Now, however, its hegemony is being challenged, with the most prominent threat coming from Delivery Hero, a Berlin-based start-up formed two years ago.

From a standing start in 2010, Delivery Hero earned revenues of about €25m last year, channelling €250m worth of orders to takeaway restaurants across its 12 markets.

“We want to become the largest restaurant platform in the world,” says Fabian Siegel, chief executive of Delivery Hero, which operates as Hungry House in the UK. “I expect that we will be the largest platform this year.”

Both Delivery Hero and Just Eat have armed themselves for the fight with heavy fundraising. Just Eat raised $64m earlier this year, bringing its total funding over the past three years to almost $130m. Meanwhile, investors have pumped $80m into Delivery Hero.

National fast food outlets are already adjusting to consumers’ shift to online. Online orders accounted for almost 60 per cent of UK sales at Domino’s, the pizza company, in its most recent quarter. Companies such as Just Eat and Delivery Hero are pushing online business further down the food chain to the industry’s independent players.

“[Just Eat] brings customers that we wouldn’t normally attract,” says Jake O’Neill, who runs Flying Fish Sushi, a sushi takeaway in south London. “They get a lot of students. Hungry House has higher-end customers.”

Despite this, the majority of takeaway food is still ordered over the phone – for now. “Our competitor is not Just Eat,” says Mr Siegel. “Our competitor is a paper menu.”

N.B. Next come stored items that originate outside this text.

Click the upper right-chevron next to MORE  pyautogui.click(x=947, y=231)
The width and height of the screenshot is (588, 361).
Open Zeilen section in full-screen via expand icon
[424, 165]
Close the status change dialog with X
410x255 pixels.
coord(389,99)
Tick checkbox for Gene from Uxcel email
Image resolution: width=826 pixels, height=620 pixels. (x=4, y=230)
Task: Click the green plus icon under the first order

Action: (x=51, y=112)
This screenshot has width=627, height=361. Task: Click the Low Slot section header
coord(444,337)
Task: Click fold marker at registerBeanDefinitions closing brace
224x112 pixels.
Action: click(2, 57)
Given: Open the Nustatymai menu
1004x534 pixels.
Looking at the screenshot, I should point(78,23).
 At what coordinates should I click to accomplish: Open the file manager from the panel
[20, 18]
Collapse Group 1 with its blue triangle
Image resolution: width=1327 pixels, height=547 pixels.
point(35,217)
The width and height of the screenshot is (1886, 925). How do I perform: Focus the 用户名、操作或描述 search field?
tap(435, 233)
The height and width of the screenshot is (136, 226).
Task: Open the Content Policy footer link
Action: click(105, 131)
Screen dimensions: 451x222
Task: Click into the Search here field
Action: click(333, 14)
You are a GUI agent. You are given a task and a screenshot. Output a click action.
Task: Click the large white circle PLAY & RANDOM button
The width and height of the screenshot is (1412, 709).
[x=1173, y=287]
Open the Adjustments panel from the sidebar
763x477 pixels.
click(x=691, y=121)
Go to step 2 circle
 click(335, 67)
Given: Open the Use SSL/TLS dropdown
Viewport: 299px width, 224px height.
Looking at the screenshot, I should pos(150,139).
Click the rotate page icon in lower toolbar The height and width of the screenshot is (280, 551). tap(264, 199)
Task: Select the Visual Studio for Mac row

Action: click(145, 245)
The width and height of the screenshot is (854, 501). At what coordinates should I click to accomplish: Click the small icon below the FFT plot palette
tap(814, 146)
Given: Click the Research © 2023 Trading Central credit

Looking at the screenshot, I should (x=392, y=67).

The sector has always been competitive, according to Just Eat’s chief executive: “The new thing that has been introduced, especially by Delivery Hero, is a very different view on investment levels in acquiring customers.”

Mr Nyengaard says Delivery Hero has mimicked the strategy favoured by Groupon, the daily discount website in the US, opting for rapid growth through paying a premium to grow their customer base through acquisitions. “You can have a long discussion of whether that is sustainable or not,” says Mr Nyengaard.

A comparison with Groupon – which has struggled to translate rapid but expensive customer acquisition into sustainable growth to its bottom line since it went public in 2011 – is not necessarily a compliment for a start-up.

The comparison, however, is misplaced, according to Delivery Hero’s chief executive. “The Groupon trap was on the supply side – their business model was not sustainable for the merchants,” says Mr Siegel. “Our industry is different. Every order that we transmit is profitable for the restaurant at the first order.”

“If you invest heavily in customer acquisitions, you lose a lot of money. But on the other hand, you build a business. You don’t want to be profitable in a landgrab situation – you want to grow.”

With rapid growth and steady revenue – if not profitability – both companies are regularly mentioned as prime candidates for an initial public offering.

After a steady stream of acquisitions – including a seven figure cash deal for Spanish rival SinDelantal earlier this month – Mr Nyengaard says Just Eat will look to maintain a strong balance sheet, with one eye on going public, although “not this year”.

“If you expect one day to make a stock listing, it’s always a good idea to have a solid balance sheet, otherwise you take some serious risks. People might believe you are desperate and investors might take advantage of that.”

A similar step for Delivery Hero is less imminent, according to its chief executive. “At some point investors want an exit, but that is two or three years down the line,” says Mr Siegel. “Investors want to come in – nobody wants to get out.”